Benjamin GuillardPar Julie Cadilhac - Lagrandeparade.fr/ Formé au Conservatoire national supérieur d’art dramatique, Benjamin Guillard est tout à la fois comédien, metteur en scène, scénariste et réalisateur de courts-métrages. Il a notamment joué sous la direction de Philippe Adrien, de Muriel Mayette et dernièrement, en, 2012, dans "Paroles Gelées" mis en scène par Jean Belllorini, et en 2014, dans "L’Affaire de la rue Lourcine" de Yann Dacosta. Il assiste François Morel dans sa mise en scène de "Bien des choses" puis le met en scène dans "La Nuit Satie" et dans "La fin du monde est pour dimanche". En 2014, c’est Olivier Saladin qu'il dirige dans "Ancien malade des hôpitaux de Paris" de Daniel Pennac ( Nominée aux Molières 2016). En 2015, il collabore à la mise en scène de "Réparer les vivants" d’Emmanuel Noblet d’après le roman de Maylis de Kerangal. En parallèle, Benjamin Guillard a réalisé trois courts-métrages : "Looking for Steven Spielberg" (2009), "L’avenir est à nous" (2016) et "Véhicule-École" (2012), ce dernier ayant été récompensé de plusieurs prix. En 2016, il monte « Moi et François Mitterrand » ( aux éditions Jean-Claude Lattès). Une correspondance loufoque d’Hervé Le Tellier interprétée par Olivier Broche. Il y est question d’un certain Hervé qui décide d’écrire au Président. En 1983, le secrétariat de Mitterrand lui répond par une lettre type. Mais Hervé ne l’interprète pas ainsi et se sent soudain confident et ami d’un grand de l’Histoire….

Quelle a été la genèse de ce projet théâtral?
La genèse est très simple. Hervé Le Tellier, qui connaissait François Morel, lui avait parlé de ce texte et François l'a fait connaître à Olivier Broche en lui disant qu’il pourrait le jouer et c’est à partir de là qu’Olivier m’a appelé - c’est un ami avec lequel j’avais déjà travaillé - pour que je le mette en scène.

Il s’agit d’un-seul-en-scène. Qu’est-ce qui vous séduit particulièrement dans cette forme théâtrale que vous avez expérimentée ces dernières années à plusieurs reprises avec "La fin du monde est pour dimanche" ( en compagnie de François Morel) ou encore Ancien Malade des Hôpitaux de Paris ( avec Olivier Saladin) ? Le challenge du monologue?
En fait, c'est un peu un hasard tout ça.  J’ai commencé avec "La fin du monde est pour dimanche". Puis Olivier Saladin avait envie de monter ce texte de Pennac et m’a proposé de le mettre en scène…Après, c'est vrai que j’aime beaucoup la forme du seul-en-scène qui pose des questions de dramaturgie qui m’intéressent. Ces pièces sont cependant très différentes les unes des autres.
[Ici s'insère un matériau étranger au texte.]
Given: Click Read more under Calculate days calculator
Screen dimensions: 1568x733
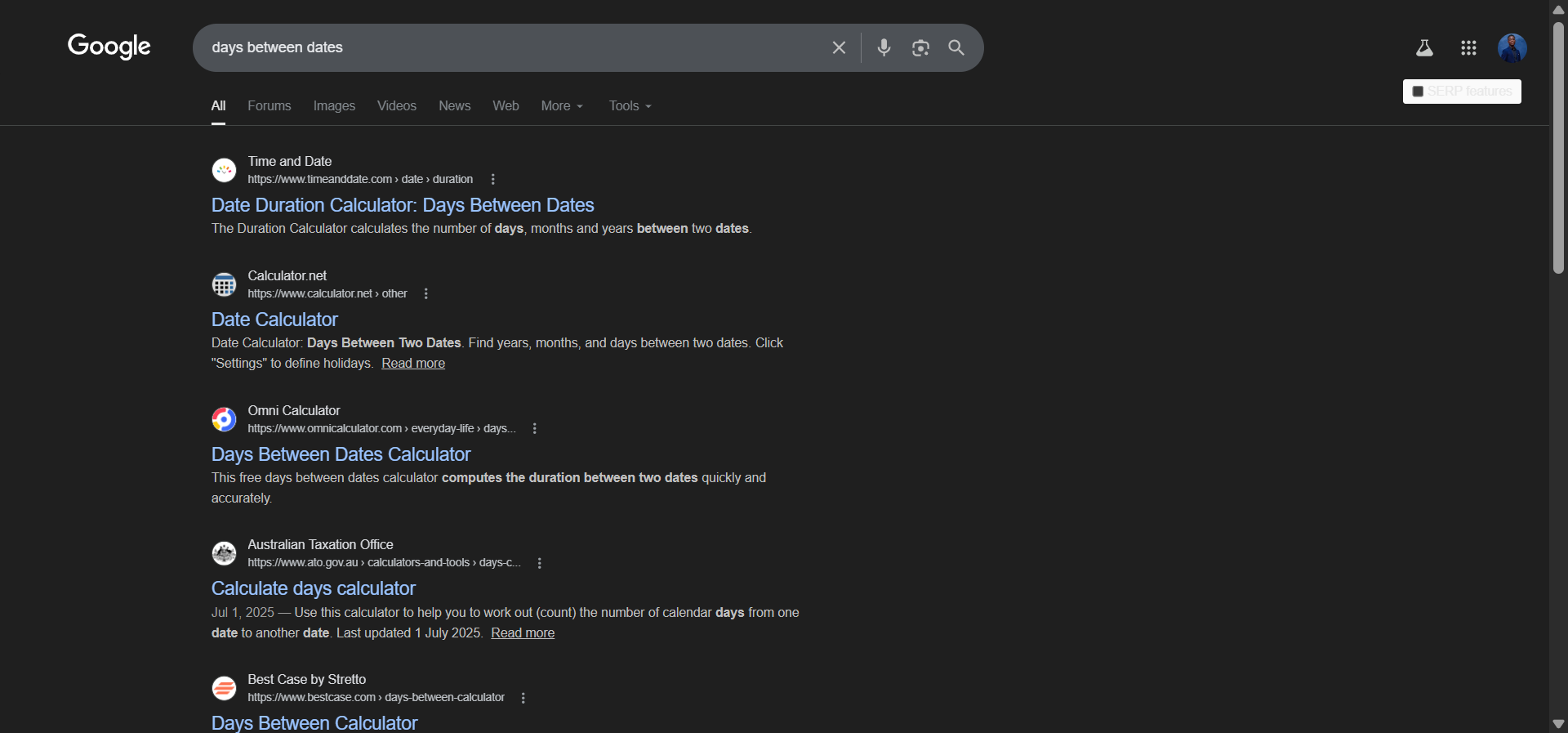Looking at the screenshot, I should click(x=523, y=633).
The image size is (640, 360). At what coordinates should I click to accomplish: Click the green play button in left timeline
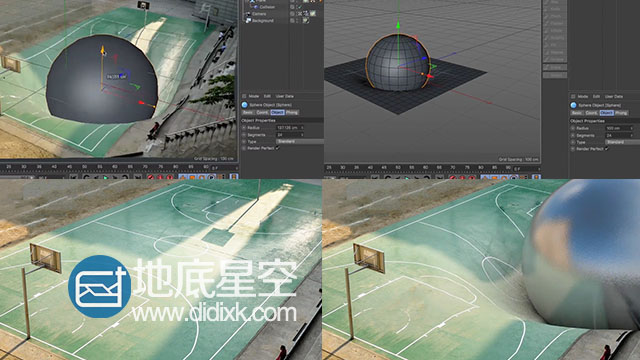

Cette pièce se nomme « Moi et François Mitterrand » : le président nommé est-il seulement un prétexte à s’adresser à un grand de ce monde ou la personnalité particulière de François Mitterrand a son importance?
C’est un peu les deux. Oui, c’est important que ce soit François Mitterand parce qu’il y a pas mal de références historiques dans le texte en lien avec sa carrière, à propos de grands évènements et de choses plus anecdotiques…Après, ce personnage d’Hervé a des rêves un peu plus grands que lui donc dans l’idée de correspondre avec quelqu’un d’important, il trouve un réconfort à sa propre vie. C’est important que ce soit le président et ce qu’il représente comme figure historique, comme figure de monarque presque... après ça dépasse ce cadre-là dans la mesure où c’est, tout d’un coup, un personnage qui s’invente des amis et des gens importants autour de lui, avec qui il peut échanger, converser et donner son avis surtout! Il a envie de donner son avis, de se sentir confident de grandes choses.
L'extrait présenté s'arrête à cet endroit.